The news broke after a Democratic lawmaker asked the Office of Government Ethics what the official opinion was on the matter. The office checked with the White House and penned a response. David Apol, the acting director of the Office of Government Ethics, wrote:
I have discussed this matter with the White House Counsel's Office in order to ensure that they have begun the process of ascertaining the facts necessary to determine whether any law or regulation has been violated. During that discussion, the White House informed me that they had already begun this process.
Apol also told the inquiring party, Democratic Rep. Raja Krishnamoorthi, a member of the House Oversight Committee, that it's ultimately up to the White House to do the investigation, as well as apply any disciplinary or corrective action. Prosecution would like with the Justice Department. The White House did provide not comment to the Journal.
The New York Times reported in late February that Kushner met with executives from both lenders, Citigroup Inc. and the real-estate arm of Apollo Global Management LLC, in the first half of 2017 in the White House. That was before the loan money was disbursed. The companies went on to lend $325 million and $184 million respectively to the Kushner family real estate business.
Kushner's attorney Abbe Lowell, defended Kushner in a statement:
The White House counsel concluded there was were no issues involving Jared. He was not involved with his former company after he entered government service; the transactions in question came after that; he had nothing to do with those transactions; the transactions had nothing to do with any of his meetings in the White House, and the people from the companies involved have confirmed that as well.
Whether the investigation continues or has been concluded, as Lowell's statement suggests, is unclear. The letter from the Office of Government Ethics was dated March 22, but was just released Monday.
Citi addressed the issue in a letter to Congress, after several legislators wrote the company inquiring about the loan. The bank told lawmakers that the executive who visited the White House was "was unaware of the transaction," and that he had gone to speak on trade issues and NAFTA.
"Transactions of this nature take a long time to come to fruition and Citi had begun exploring this loan in late 2016," the bank's letter said. "The Kushner family has been a client of Citi for decades."
The bank recently loaned Kushner Cos. another $200 million.
Apollo also penned a letter to Congress in response to inquiries about Kushner's meeting with their executive. "Josh Harris and Jared Kushner never discussed any loans related to Kushner Companies," the letter said, and the loan "was negotiated on behalf of ARI by an Apollo investment professional with a history of doing business with Kushner Companies that predated his tenure at Apollo."

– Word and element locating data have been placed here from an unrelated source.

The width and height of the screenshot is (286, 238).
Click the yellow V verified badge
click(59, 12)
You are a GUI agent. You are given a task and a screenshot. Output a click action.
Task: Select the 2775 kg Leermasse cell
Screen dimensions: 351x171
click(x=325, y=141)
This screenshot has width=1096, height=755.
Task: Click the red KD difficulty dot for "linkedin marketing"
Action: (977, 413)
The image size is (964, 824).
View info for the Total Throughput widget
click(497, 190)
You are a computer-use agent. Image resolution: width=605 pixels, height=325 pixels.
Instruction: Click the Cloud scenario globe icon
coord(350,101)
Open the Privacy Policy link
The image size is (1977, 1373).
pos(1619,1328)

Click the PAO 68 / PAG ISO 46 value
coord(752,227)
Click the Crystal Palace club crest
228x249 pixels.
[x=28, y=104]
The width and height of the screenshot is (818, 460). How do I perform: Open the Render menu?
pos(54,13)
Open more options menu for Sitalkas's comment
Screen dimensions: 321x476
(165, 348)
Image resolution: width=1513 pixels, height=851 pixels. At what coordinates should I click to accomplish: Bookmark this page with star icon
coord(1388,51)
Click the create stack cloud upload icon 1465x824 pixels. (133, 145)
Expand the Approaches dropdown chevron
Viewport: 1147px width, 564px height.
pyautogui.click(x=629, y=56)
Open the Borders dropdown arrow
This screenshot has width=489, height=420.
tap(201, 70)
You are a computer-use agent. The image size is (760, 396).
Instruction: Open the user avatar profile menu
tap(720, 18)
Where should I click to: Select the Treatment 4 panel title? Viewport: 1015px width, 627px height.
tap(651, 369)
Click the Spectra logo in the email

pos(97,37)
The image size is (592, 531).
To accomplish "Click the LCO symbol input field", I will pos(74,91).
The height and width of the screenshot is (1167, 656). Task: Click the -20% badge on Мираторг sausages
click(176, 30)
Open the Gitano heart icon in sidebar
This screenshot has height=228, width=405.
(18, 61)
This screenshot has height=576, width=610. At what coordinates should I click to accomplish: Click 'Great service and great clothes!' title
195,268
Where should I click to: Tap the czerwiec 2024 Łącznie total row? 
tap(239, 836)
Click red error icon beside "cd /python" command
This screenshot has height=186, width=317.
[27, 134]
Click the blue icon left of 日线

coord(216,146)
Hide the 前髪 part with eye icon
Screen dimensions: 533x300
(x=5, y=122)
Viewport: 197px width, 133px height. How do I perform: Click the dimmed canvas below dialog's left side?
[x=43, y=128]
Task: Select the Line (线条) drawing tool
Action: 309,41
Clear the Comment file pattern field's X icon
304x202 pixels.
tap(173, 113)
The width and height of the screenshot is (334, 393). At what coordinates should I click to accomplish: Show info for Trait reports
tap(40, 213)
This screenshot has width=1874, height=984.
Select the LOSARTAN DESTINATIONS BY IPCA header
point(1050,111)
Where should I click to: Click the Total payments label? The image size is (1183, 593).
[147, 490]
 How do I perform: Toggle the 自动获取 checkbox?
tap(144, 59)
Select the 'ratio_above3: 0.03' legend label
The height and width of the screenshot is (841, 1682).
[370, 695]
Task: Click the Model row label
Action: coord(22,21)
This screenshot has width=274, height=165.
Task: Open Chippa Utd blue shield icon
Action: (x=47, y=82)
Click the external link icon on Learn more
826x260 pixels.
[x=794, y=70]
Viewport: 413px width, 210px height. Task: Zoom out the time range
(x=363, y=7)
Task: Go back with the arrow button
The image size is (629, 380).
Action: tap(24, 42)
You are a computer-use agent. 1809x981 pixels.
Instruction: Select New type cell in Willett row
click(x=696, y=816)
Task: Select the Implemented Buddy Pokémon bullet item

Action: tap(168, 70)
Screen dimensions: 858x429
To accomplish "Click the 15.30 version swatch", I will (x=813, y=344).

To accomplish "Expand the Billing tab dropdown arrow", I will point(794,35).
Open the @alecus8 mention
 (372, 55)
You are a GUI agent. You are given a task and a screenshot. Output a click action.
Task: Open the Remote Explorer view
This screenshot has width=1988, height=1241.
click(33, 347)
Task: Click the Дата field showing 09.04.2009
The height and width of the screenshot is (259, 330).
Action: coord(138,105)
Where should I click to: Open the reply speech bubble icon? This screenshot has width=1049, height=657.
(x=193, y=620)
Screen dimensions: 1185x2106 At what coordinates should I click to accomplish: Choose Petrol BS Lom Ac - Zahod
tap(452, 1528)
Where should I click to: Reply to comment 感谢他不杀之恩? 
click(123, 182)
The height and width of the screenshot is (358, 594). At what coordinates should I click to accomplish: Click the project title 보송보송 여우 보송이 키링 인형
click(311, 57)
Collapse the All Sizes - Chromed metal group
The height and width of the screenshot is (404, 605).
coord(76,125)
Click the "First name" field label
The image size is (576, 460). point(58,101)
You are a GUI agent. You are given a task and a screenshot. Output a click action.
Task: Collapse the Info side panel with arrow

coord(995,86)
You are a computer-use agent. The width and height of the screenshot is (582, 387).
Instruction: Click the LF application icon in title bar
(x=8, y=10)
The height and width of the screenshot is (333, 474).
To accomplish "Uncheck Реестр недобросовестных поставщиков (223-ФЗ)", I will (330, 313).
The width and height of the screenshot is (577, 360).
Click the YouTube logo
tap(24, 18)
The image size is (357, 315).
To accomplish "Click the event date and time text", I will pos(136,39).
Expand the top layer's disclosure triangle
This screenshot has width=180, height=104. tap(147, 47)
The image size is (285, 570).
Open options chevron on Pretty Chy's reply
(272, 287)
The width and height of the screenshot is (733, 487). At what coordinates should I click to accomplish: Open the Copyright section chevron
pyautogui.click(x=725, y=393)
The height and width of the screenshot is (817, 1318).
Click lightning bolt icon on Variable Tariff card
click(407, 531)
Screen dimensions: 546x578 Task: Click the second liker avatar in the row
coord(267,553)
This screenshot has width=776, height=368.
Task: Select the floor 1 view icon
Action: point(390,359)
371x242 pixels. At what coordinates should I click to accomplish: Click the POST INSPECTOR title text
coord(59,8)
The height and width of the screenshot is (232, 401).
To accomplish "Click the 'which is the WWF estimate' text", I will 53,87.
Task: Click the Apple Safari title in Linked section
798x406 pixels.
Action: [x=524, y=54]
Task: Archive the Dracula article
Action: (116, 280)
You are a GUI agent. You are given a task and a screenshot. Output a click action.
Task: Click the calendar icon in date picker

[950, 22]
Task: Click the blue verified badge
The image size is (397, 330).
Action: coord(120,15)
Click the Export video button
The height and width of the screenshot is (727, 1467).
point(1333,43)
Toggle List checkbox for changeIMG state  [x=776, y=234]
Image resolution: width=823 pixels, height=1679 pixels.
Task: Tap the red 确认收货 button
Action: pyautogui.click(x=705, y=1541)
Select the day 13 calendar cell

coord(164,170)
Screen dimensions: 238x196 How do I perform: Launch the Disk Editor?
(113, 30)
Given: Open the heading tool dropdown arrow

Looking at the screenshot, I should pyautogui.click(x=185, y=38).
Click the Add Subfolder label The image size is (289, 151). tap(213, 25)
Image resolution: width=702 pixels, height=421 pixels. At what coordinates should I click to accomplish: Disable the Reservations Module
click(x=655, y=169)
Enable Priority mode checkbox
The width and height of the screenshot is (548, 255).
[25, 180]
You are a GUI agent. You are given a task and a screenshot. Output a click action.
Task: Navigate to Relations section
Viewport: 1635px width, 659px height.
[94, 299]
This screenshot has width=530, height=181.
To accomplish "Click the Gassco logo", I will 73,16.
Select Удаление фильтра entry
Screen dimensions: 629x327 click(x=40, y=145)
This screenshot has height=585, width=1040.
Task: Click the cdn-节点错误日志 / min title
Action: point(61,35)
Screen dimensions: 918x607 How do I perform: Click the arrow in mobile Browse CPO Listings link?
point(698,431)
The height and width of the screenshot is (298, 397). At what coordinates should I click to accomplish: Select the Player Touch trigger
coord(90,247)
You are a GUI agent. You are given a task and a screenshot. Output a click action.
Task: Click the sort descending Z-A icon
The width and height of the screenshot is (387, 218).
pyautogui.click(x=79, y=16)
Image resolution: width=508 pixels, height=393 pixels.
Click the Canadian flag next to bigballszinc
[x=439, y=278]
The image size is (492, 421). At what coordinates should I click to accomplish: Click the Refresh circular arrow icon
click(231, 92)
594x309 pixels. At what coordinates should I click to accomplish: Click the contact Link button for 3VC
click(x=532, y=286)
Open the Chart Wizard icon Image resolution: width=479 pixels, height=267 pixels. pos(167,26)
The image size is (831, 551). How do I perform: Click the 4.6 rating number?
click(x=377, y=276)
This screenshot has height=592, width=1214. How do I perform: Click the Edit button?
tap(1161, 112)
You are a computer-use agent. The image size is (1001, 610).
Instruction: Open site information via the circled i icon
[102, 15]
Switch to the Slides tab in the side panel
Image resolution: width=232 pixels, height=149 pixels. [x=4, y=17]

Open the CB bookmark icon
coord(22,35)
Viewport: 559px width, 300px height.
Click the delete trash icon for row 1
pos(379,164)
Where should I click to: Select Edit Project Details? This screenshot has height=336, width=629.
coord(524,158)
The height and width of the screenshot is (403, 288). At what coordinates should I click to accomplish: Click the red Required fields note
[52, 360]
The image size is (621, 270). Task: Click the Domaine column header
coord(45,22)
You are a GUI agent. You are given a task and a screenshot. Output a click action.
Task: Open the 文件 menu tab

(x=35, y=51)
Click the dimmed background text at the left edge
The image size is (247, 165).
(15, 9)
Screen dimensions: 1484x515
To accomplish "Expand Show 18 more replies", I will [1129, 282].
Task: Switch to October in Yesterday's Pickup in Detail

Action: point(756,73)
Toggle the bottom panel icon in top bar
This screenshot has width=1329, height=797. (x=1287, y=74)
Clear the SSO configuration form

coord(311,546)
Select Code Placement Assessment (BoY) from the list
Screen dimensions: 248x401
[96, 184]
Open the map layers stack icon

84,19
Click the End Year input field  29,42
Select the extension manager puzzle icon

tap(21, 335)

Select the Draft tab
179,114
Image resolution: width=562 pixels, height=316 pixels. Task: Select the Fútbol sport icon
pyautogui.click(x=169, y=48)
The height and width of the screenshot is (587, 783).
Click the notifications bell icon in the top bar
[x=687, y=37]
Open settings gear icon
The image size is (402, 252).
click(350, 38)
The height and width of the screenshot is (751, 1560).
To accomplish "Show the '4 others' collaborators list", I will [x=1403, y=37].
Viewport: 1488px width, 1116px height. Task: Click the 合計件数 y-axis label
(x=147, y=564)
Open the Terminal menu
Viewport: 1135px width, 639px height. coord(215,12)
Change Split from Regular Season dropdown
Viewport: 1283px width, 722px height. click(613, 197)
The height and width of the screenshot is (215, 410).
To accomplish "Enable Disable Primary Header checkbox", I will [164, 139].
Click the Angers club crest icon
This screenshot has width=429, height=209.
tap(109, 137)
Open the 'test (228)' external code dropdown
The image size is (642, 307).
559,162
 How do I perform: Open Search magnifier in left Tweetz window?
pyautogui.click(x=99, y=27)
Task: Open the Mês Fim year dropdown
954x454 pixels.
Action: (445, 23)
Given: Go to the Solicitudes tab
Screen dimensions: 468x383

As for Kushner Companies, a spokesperson told CBS News that they have not been contacted regarding the matter. "We have not received an inquiry," the spokesperson said.
This is not the only investigation Kushner has been tied to. Special counsel Robert Mueller spoke with him last fall about former national security advisor Michael Flynn. Mueller is also reportedly exploring Kushner's business talks with foreigners.
But for the White House to be investigating the family business loans is quite the surprise.